Start of Records for the exercise

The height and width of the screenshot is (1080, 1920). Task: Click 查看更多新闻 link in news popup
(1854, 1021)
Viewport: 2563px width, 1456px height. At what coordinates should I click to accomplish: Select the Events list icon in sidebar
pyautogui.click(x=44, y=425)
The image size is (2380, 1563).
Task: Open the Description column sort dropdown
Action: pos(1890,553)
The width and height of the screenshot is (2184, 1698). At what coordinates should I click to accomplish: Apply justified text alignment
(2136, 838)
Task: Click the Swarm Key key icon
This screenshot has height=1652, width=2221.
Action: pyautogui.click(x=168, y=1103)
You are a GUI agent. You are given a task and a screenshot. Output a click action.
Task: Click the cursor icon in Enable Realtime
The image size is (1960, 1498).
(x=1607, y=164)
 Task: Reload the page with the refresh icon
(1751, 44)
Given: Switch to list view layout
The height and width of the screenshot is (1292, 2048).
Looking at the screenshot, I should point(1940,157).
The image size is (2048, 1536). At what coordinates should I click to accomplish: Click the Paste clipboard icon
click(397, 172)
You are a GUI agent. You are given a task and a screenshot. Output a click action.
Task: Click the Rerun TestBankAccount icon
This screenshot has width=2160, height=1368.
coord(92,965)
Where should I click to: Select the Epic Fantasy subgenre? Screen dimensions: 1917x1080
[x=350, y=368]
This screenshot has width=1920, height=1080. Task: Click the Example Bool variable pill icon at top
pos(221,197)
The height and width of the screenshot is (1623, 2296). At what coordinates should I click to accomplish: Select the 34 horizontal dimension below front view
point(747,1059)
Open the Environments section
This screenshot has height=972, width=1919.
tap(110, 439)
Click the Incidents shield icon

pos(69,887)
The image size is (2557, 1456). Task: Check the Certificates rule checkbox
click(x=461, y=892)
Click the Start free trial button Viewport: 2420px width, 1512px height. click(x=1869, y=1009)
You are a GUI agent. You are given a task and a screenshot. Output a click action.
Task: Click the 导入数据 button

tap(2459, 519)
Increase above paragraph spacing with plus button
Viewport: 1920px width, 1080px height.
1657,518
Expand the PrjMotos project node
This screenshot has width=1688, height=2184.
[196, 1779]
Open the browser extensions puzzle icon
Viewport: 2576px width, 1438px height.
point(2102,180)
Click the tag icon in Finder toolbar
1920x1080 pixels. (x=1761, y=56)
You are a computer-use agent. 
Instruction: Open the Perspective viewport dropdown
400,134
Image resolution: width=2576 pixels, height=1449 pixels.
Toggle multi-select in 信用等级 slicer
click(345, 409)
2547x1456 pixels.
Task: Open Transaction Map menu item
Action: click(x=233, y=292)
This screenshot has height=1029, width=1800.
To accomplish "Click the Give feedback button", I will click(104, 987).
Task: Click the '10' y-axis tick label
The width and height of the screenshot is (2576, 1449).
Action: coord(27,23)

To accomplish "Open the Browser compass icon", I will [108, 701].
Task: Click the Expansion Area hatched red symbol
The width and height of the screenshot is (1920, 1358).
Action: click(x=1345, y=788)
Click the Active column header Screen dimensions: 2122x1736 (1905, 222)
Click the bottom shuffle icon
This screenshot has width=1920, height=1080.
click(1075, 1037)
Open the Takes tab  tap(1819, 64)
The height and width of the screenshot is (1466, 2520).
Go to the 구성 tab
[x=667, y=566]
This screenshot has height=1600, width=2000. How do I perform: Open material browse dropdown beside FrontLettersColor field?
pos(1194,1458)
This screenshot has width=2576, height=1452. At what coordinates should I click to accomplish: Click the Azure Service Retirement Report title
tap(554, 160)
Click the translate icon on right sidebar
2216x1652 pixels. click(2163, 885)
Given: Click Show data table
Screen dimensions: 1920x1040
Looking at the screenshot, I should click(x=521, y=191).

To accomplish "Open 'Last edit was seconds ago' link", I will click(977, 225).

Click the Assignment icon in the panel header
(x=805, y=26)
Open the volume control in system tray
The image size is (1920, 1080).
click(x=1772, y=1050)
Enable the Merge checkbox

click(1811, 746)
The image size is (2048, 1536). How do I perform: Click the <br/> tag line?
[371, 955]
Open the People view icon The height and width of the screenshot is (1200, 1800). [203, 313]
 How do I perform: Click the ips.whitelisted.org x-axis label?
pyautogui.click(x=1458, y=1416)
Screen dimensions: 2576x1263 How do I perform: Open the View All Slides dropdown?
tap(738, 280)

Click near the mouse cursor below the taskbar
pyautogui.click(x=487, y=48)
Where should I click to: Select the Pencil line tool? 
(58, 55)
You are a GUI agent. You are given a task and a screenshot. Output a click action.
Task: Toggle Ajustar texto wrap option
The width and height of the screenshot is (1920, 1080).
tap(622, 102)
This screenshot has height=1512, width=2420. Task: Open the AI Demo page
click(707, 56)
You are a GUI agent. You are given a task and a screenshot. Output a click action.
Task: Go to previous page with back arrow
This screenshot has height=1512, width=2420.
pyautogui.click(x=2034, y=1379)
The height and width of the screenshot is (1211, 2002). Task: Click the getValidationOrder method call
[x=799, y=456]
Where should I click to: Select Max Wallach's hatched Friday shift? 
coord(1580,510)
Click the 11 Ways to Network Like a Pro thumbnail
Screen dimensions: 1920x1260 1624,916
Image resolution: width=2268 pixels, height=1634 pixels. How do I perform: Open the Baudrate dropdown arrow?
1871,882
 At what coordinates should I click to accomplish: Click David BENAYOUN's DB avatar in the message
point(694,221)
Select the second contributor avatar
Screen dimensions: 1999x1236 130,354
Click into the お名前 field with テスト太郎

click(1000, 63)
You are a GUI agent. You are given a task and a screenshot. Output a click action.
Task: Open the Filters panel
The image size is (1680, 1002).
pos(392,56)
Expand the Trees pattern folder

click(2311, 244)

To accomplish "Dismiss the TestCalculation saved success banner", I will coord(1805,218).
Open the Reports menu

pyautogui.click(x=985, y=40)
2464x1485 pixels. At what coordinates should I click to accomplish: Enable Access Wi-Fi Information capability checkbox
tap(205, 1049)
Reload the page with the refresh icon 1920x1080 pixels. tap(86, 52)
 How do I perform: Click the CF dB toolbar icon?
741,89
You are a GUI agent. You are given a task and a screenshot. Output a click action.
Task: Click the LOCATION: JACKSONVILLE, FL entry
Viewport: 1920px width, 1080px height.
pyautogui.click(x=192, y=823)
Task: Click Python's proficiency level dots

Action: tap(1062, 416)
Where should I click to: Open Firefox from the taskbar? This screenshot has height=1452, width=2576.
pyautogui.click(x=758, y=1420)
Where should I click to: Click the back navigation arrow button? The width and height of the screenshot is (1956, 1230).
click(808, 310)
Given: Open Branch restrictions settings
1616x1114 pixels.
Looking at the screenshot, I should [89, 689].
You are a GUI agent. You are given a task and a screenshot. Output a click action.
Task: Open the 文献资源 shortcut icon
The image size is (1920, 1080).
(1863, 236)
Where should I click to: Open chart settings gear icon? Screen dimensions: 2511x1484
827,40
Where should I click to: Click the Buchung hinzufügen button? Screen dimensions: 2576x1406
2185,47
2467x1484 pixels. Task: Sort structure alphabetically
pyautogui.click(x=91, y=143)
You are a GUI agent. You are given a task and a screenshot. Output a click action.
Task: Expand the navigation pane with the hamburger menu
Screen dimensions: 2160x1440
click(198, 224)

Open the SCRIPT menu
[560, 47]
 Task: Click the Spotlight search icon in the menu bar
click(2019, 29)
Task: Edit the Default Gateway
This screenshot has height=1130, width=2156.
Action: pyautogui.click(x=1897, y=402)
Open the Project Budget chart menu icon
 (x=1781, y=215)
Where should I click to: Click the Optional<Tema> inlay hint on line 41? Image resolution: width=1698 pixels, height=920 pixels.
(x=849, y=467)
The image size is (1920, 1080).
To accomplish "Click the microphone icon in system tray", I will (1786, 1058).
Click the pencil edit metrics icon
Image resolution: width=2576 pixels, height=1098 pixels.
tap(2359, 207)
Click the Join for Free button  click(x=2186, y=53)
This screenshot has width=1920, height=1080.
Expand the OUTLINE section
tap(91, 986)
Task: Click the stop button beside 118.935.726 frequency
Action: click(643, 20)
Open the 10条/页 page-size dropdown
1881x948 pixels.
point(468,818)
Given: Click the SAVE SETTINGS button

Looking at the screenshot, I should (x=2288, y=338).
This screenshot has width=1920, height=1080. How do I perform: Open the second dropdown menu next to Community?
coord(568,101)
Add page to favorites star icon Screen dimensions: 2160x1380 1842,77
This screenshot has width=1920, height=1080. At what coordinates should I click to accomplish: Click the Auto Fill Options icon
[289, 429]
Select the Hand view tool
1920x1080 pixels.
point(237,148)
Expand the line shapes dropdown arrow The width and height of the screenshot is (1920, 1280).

End of Records for the exercise

== What is required ==
Only the lines above starting at the one containing "Where should I click to: Open Firefox" and ending at the one containing "Task: Edit the Default Gateway", both included, are to be returned, exactly as they read.

== Answer section ==
Where should I click to: Open Firefox from the taskbar? This screenshot has height=1452, width=2576.
pyautogui.click(x=758, y=1420)
Where should I click to: Click the back navigation arrow button? The width and height of the screenshot is (1956, 1230).
click(808, 310)
Given: Open Branch restrictions settings
1616x1114 pixels.
Looking at the screenshot, I should [89, 689].
You are a GUI agent. You are given a task and a screenshot. Output a click action.
Task: Open the 文献资源 shortcut icon
The image size is (1920, 1080).
(1863, 236)
Where should I click to: Open chart settings gear icon? Screen dimensions: 2511x1484
827,40
Where should I click to: Click the Buchung hinzufügen button? Screen dimensions: 2576x1406
2185,47
2467x1484 pixels. Task: Sort structure alphabetically
pyautogui.click(x=91, y=143)
You are a GUI agent. You are given a task and a screenshot. Output a click action.
Task: Expand the navigation pane with the hamburger menu
Screen dimensions: 2160x1440
click(198, 224)

Open the SCRIPT menu
[560, 47]
 Task: Click the Spotlight search icon in the menu bar
click(2019, 29)
Task: Edit the Default Gateway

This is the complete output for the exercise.